Monday, January 23, 2023

Better In Your Head?--THE BEST OF EVERYTHING

 



Spoiler Alert: women die from illegal abortions. Don't whisper it.

THE BOOK-Written by Rona Jaffe, released 1958

THE MOVIE-Directed by Jean Negulesco, written by Edith Sommer & Mann Rubin, released 1959

THE STORY-Toughing it out in the secretary pool of Fabian Publishing Company are five ladies young and restless: Caroline, fresh off a broken engagement; country girl/city chameleon April; aspiring actress Gregg, whose tumble cries out for a dryer sheet; single mom Barbara; and painfully prim wife-to-be Mary Agnes. Don't worry about a one of them, though. See, this story takes place in the 1950s, and women in the 1950s had it easy--just bide time till Mr. Right (a gent in a gray flannel suit, most likely) saved them from a lifetime of unfulfilled ambitions and unpleasant surprises.

MIND THE GAP-In The Best of Everything, respectability is paramount. The men think too highly of themselves; the women, too lowly. Assumptions combine and create mutant misunderstandings. Now there's some social science! 

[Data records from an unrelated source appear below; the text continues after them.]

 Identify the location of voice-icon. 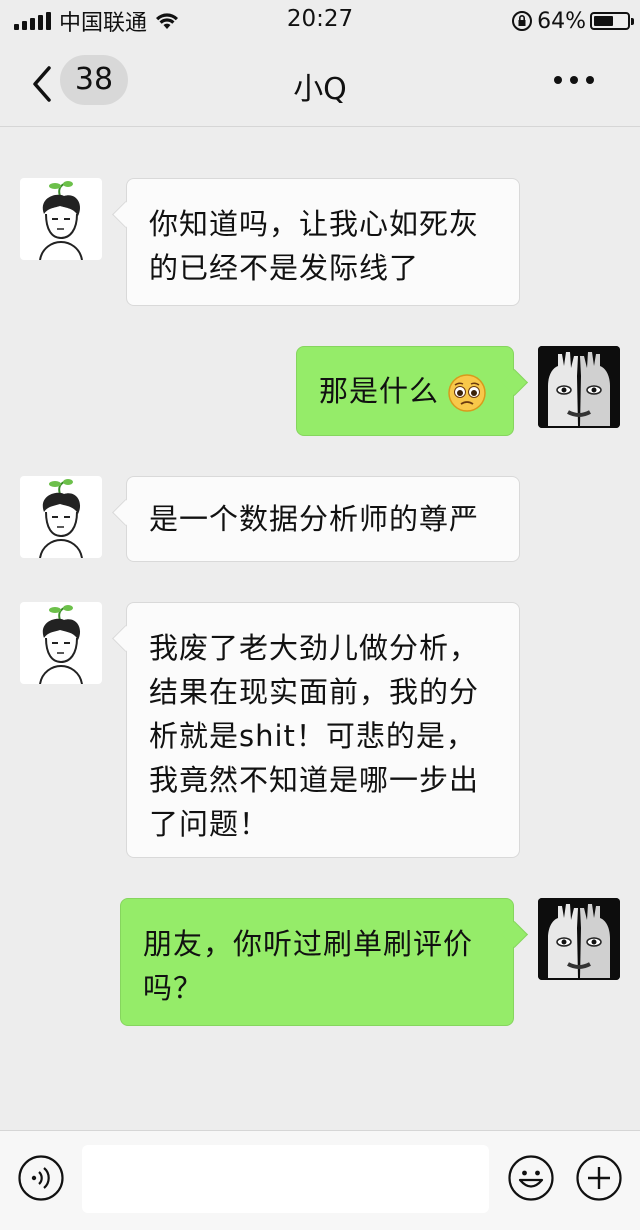
(41, 1178).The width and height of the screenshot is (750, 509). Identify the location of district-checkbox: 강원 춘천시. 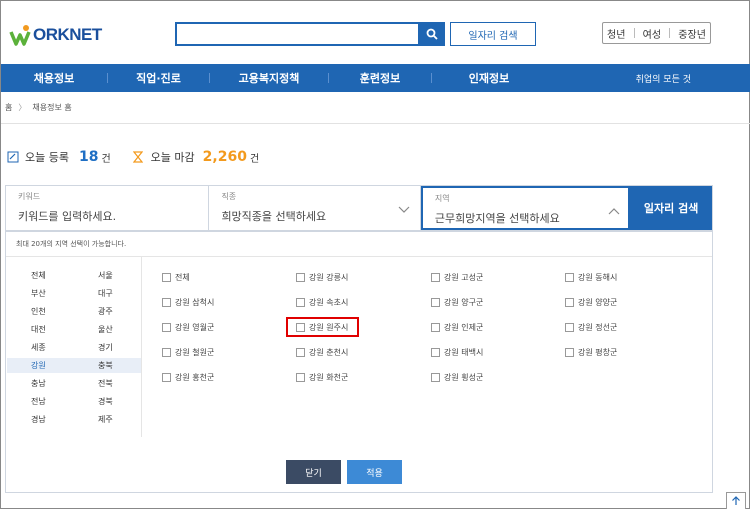
(322, 352).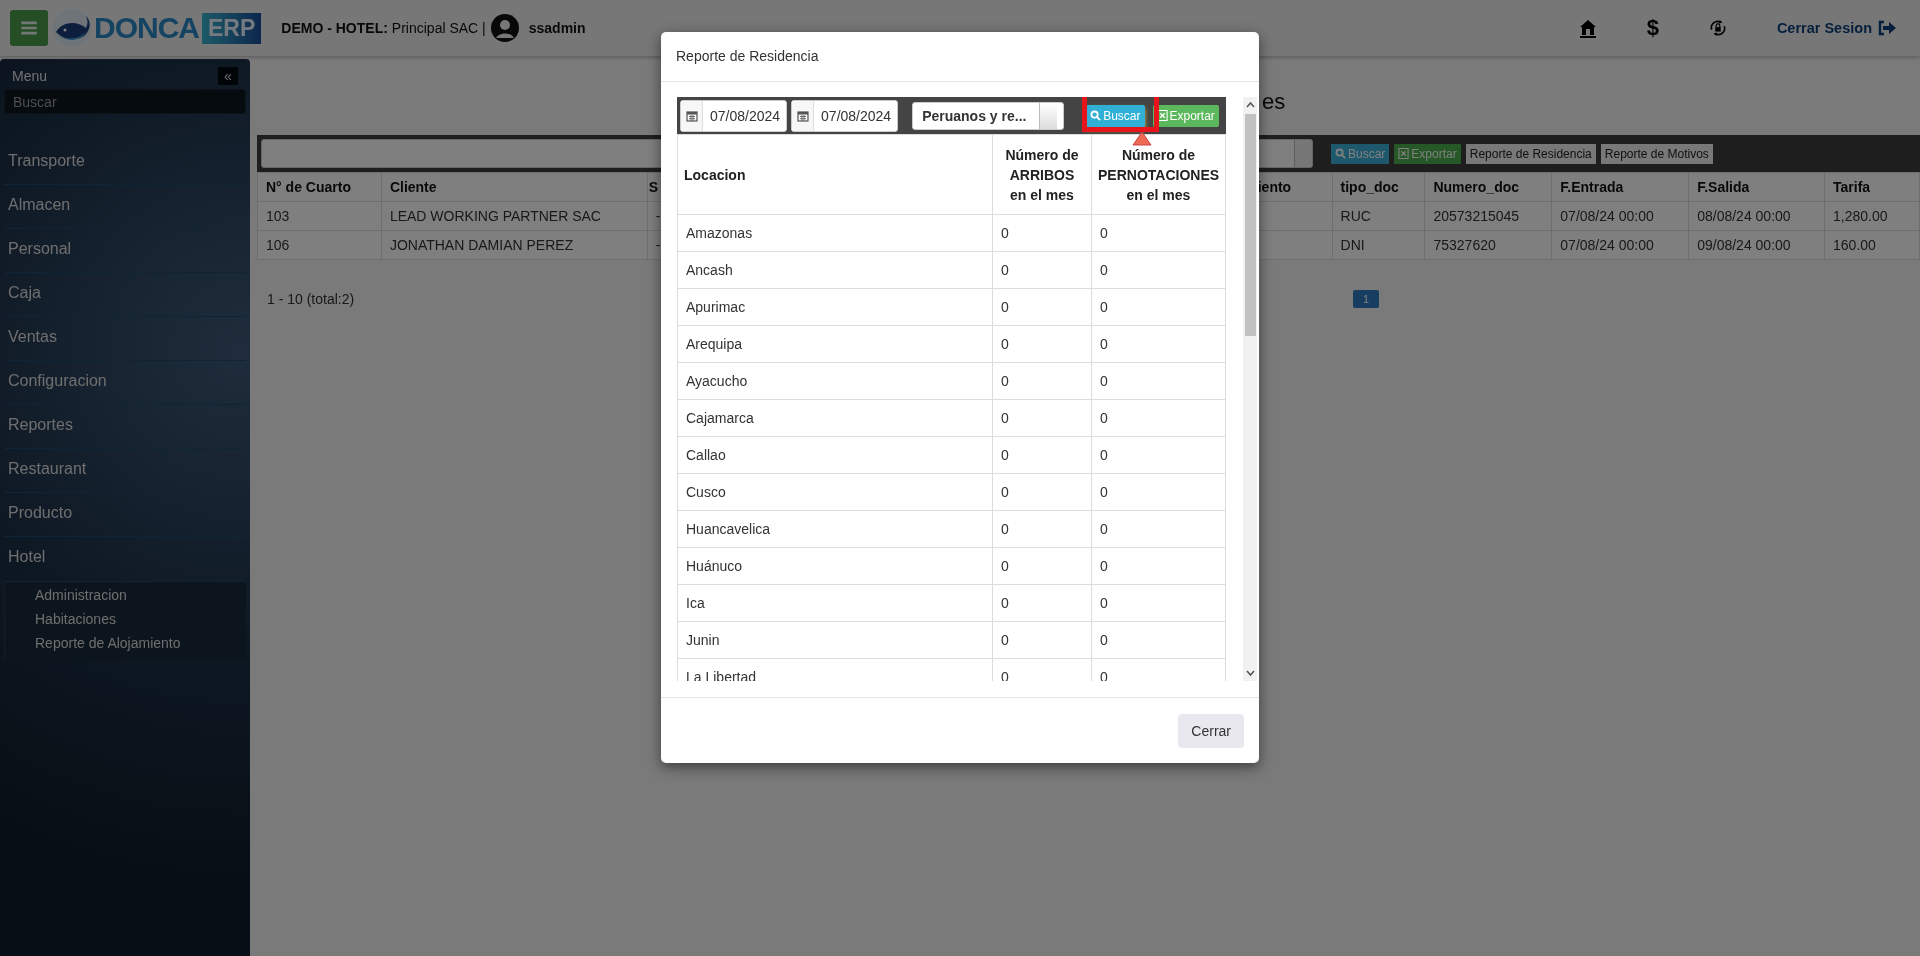 Image resolution: width=1920 pixels, height=956 pixels. Describe the element at coordinates (1872, 245) in the screenshot. I see `table-cell: 160.00` at that location.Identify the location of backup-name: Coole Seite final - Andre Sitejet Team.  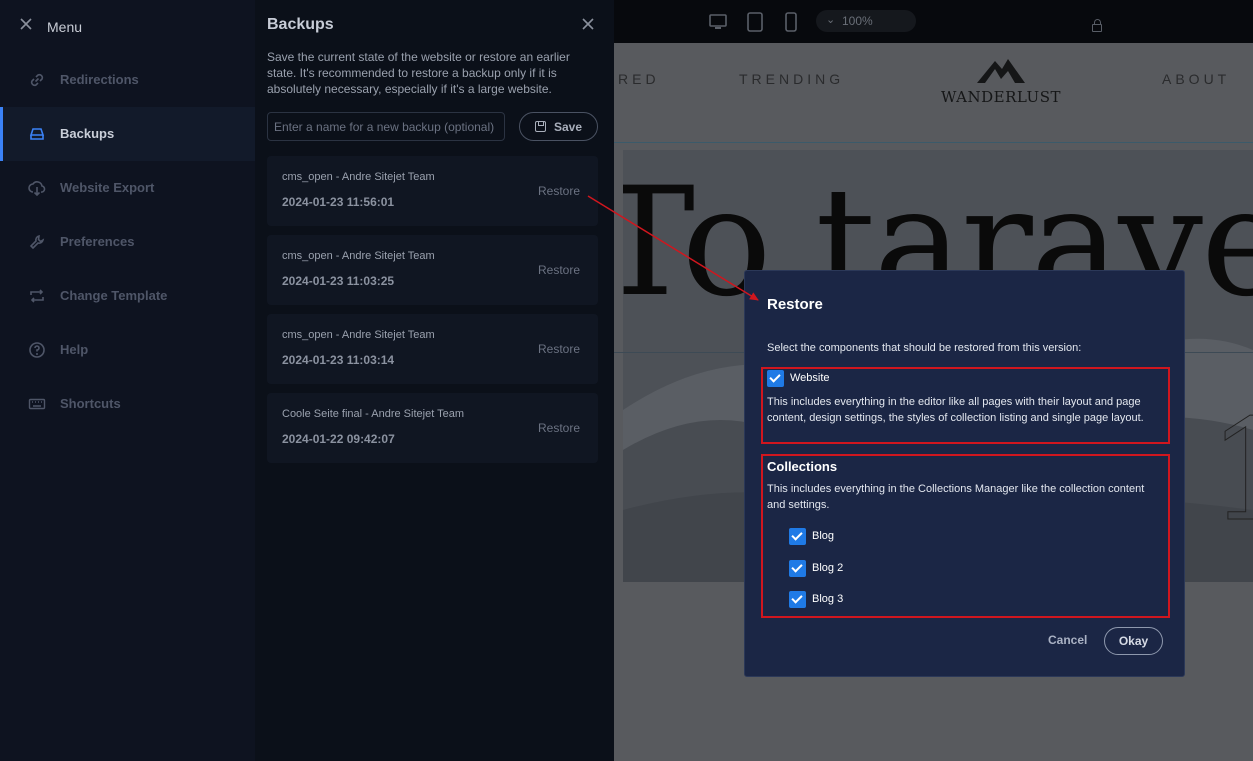
(374, 414).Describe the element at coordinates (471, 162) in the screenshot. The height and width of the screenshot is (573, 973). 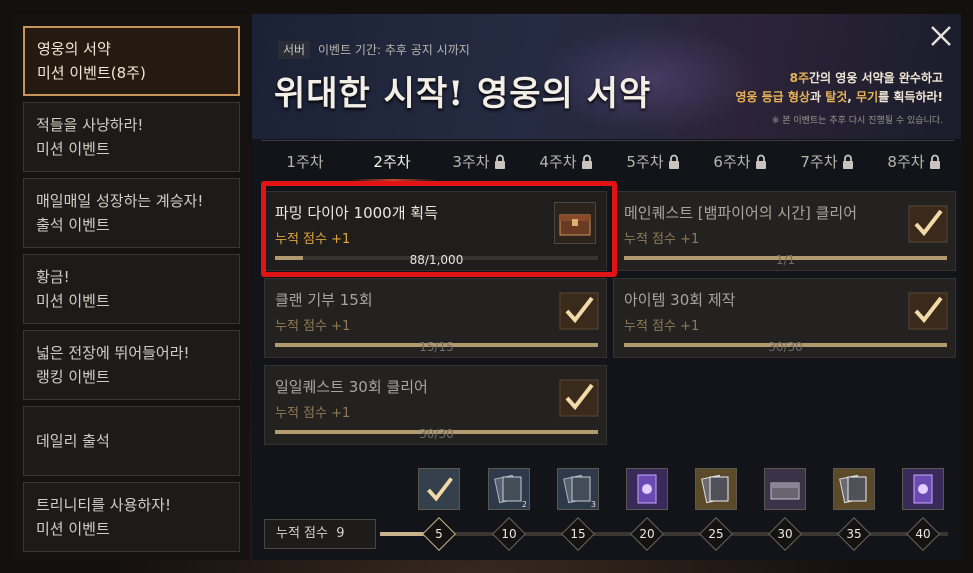
I see `tab-label: 3주차` at that location.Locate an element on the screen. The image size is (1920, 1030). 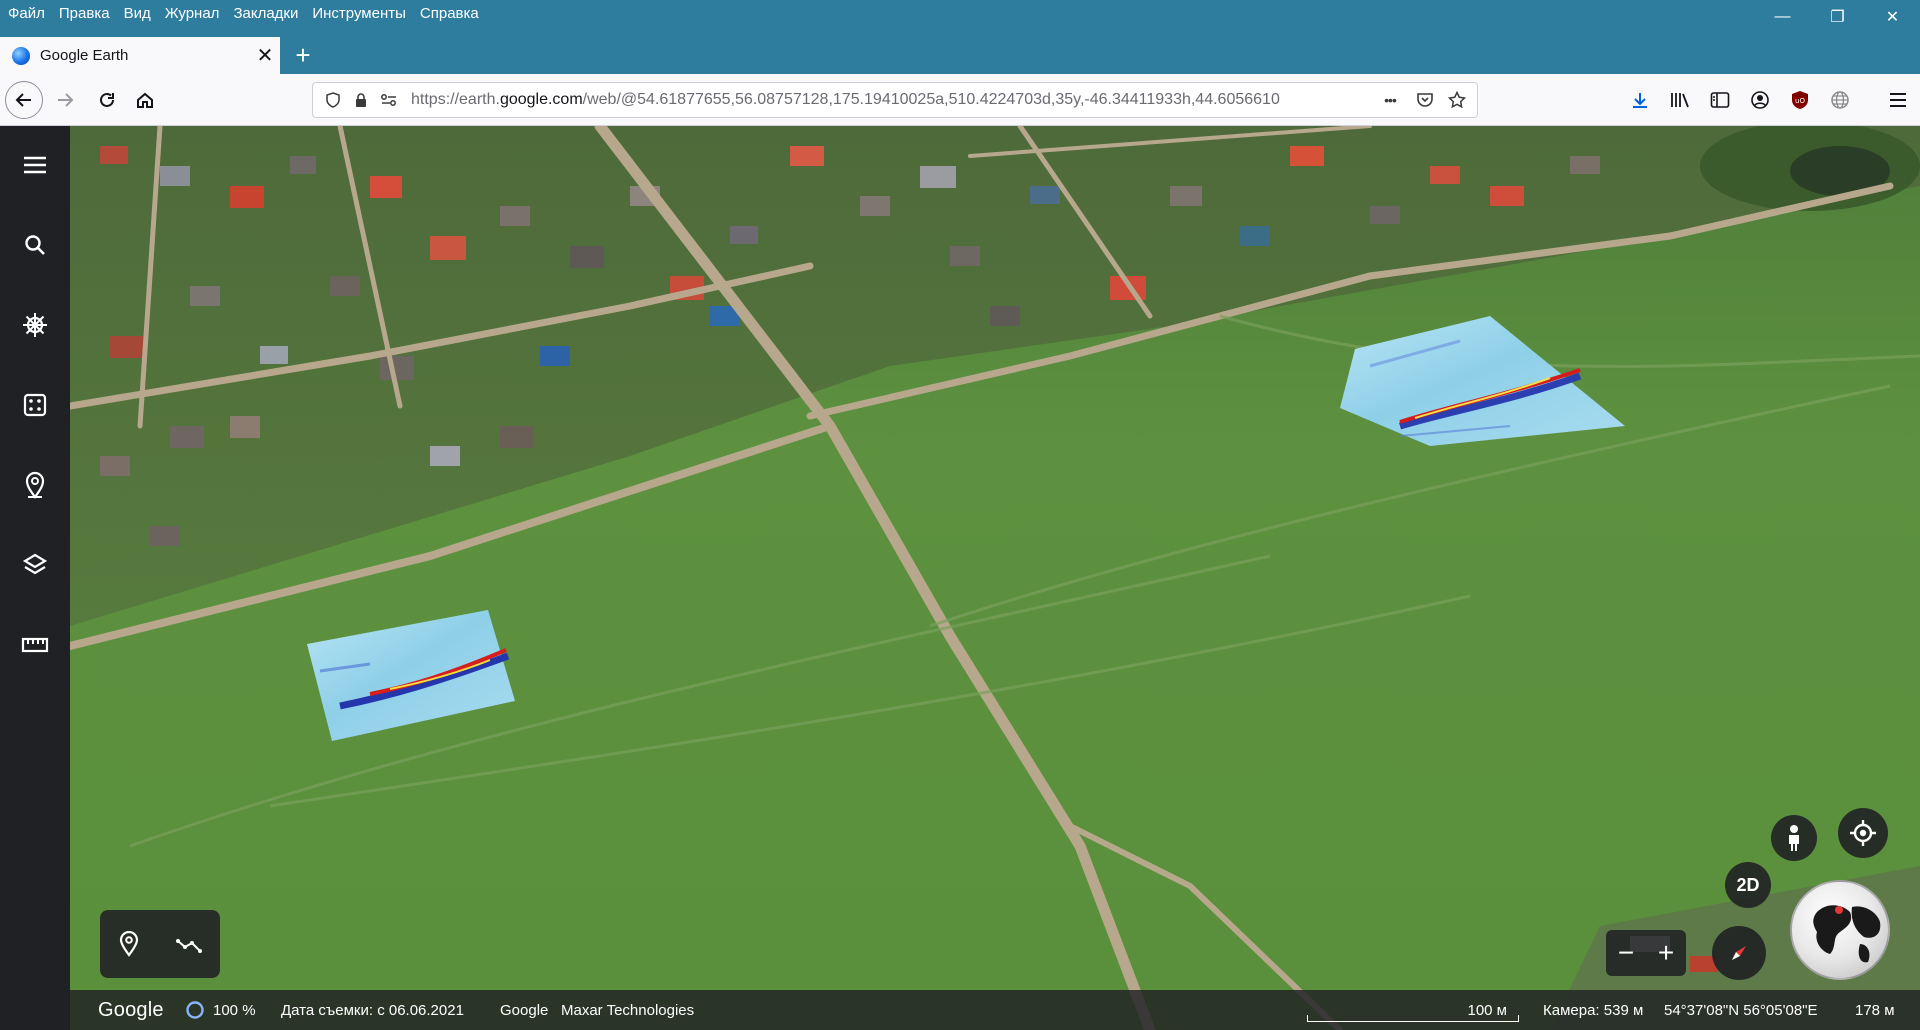
zoom-controls: − + is located at coordinates (1646, 953).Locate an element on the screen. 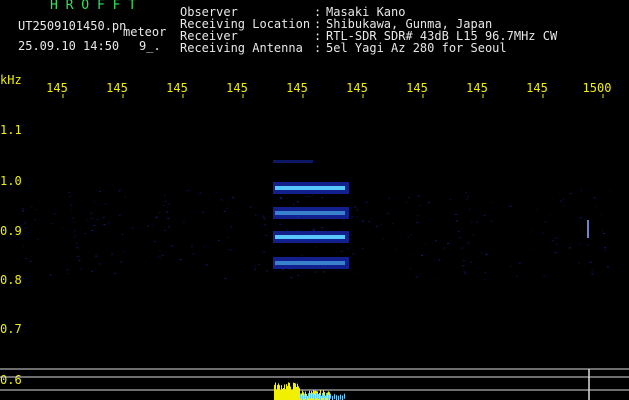 The height and width of the screenshot is (400, 629). meteor-echo is located at coordinates (431, 214). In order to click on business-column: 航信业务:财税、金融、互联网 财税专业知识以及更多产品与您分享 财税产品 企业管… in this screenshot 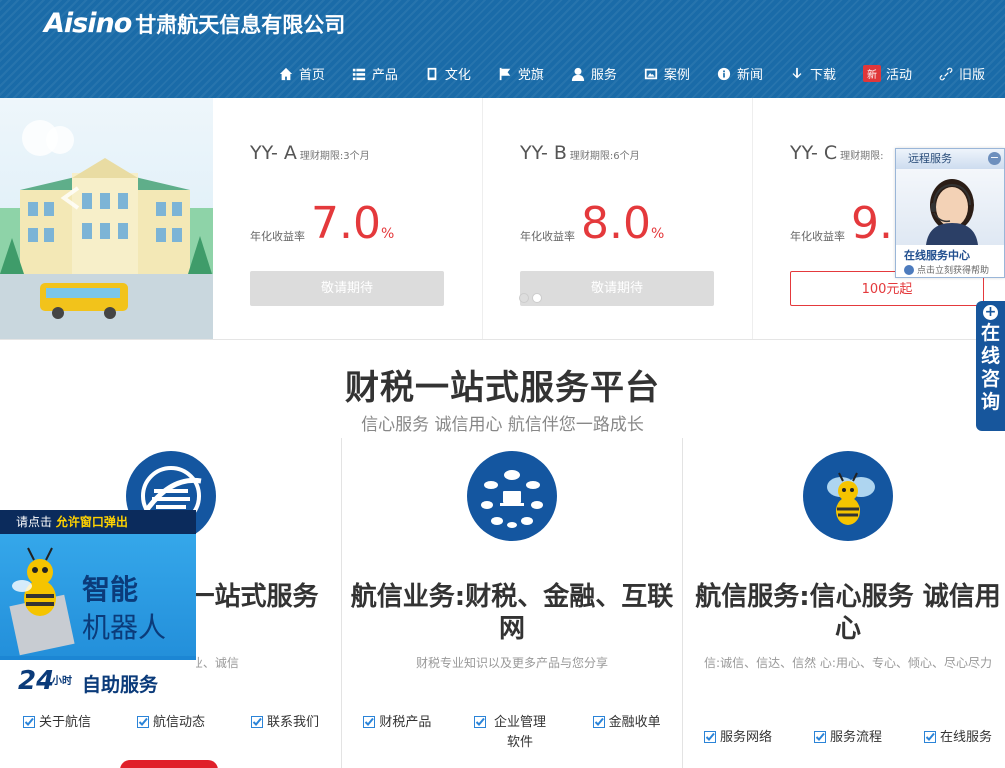, I will do `click(512, 603)`.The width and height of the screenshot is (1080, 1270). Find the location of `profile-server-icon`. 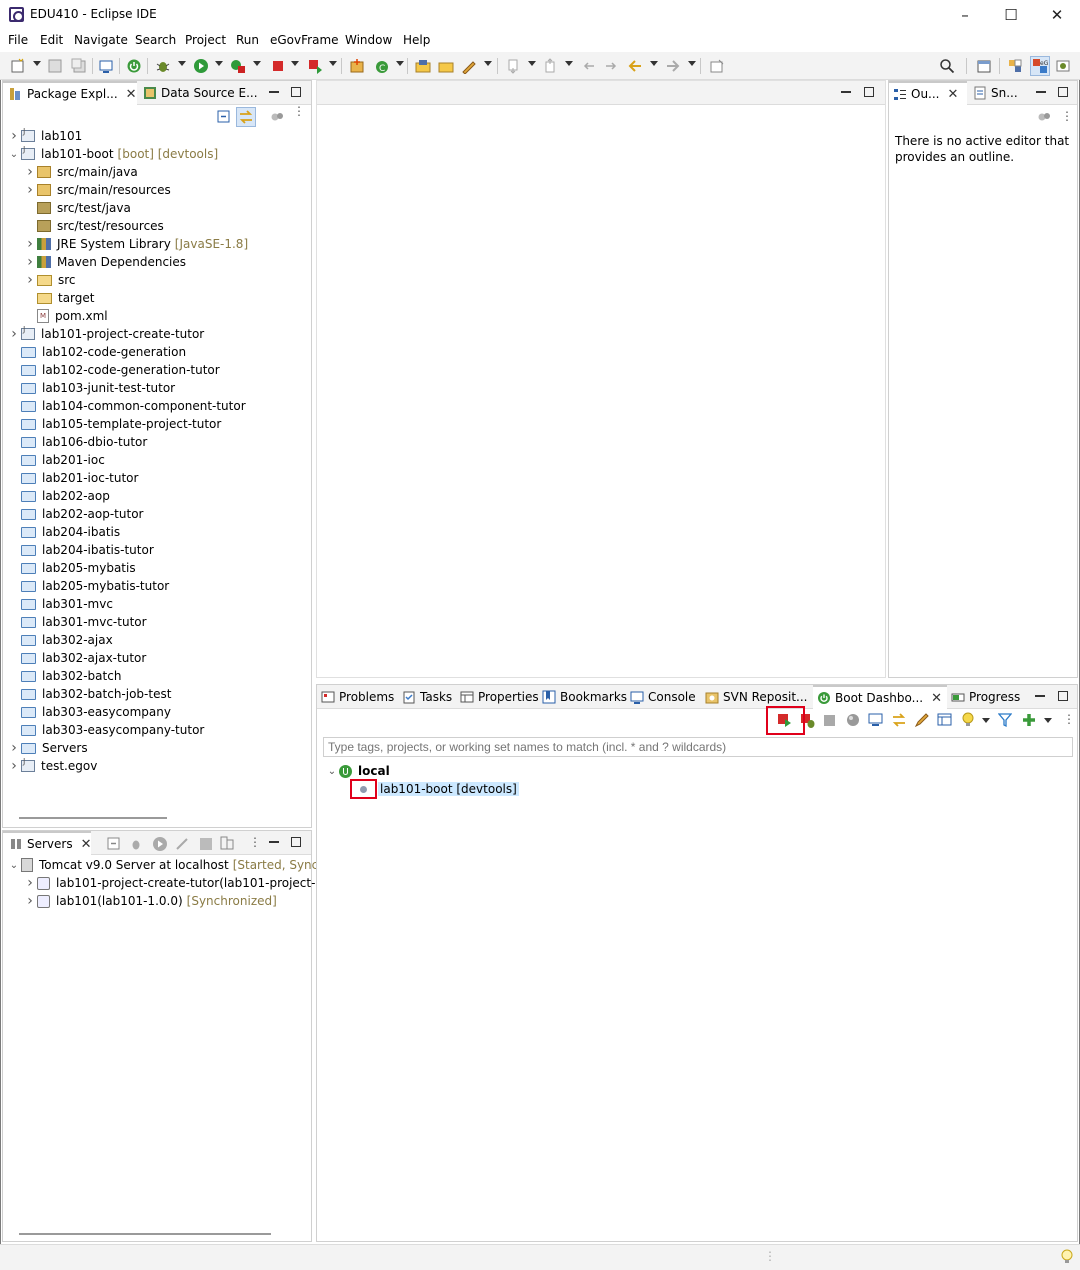

profile-server-icon is located at coordinates (182, 844).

The movie rights sold before Jaffe's work hit shelves, allowing 20th-Century Fox to participate in the novel's marketing. And what of the movie? Competent cast, if not bursting with star power. Hope Lange is a winning Caroline; Martha Hyer and Diane Baker occupy opposite ends of the seesaw as Barbara and April, respectively; Suzy Parker does the most as Gregg, but that character herself does the most, so it's all well and good.*

The men fare the same--lotsa slam, no dunk. The sole outlier is Louis Jourdan, elevating the farcically-named David Wilder Savage with the charm and panache his ink-and-paper counterpart lacked. 

Oh, Joan Crawford's in this too. Bette Davis would ne--no, actually she probably would've.

No coincidence the novel experienced a rediscovery in the 2000s after Don Draper was shown flipping through a copy in an early episode of Mad Men. From slavish secretary to dynamic editor, Caroline Bender is the proto-Peggy Olsen.

Rona Jaffe wrote without an agenda. The Best Of Everything isn't about women in New York during a particular time period, it's about a few women in New York during a particular time period. Nor is it explicitly a cautionary tale, but damned if I read it as anything else. The happiest women are validated by a man's love. "Career for crib" is the shrewdest exchange. The single ladies are horny, hostile and hopeless. The holy trifecta of connection-affection-protection eludes them as a chipmunk eludes a giraffe.

BETTER IN YOUR HEAD-The Best Of Everything is a by-the-numbers adaptation, a soap opera with a budget. Nothing feels spontaneous, or vital. Rona Jaffe's no virtuoso, but her story vibrates with the mania of shrouded torment. Funny, how a writer on book number one outdid a director on movie number thirty-two. The sole improvement on the source--demoting average-ass Mary Agnes--is counteracted by the botching of two key storylines and the ending. The book's conclusion surprised me, yet made total sense. The movie's last frames are non-committal and dull. 

The novel holds artifact appeal. The film holds a purse in both hands and waits for a rickshaw.

 


*Everything about Gregg suggests a woman who mixes Scotch in her oatmeal and coordinates her footwear with her underwear. Who wears high heels to stalk somebody? Yeesh.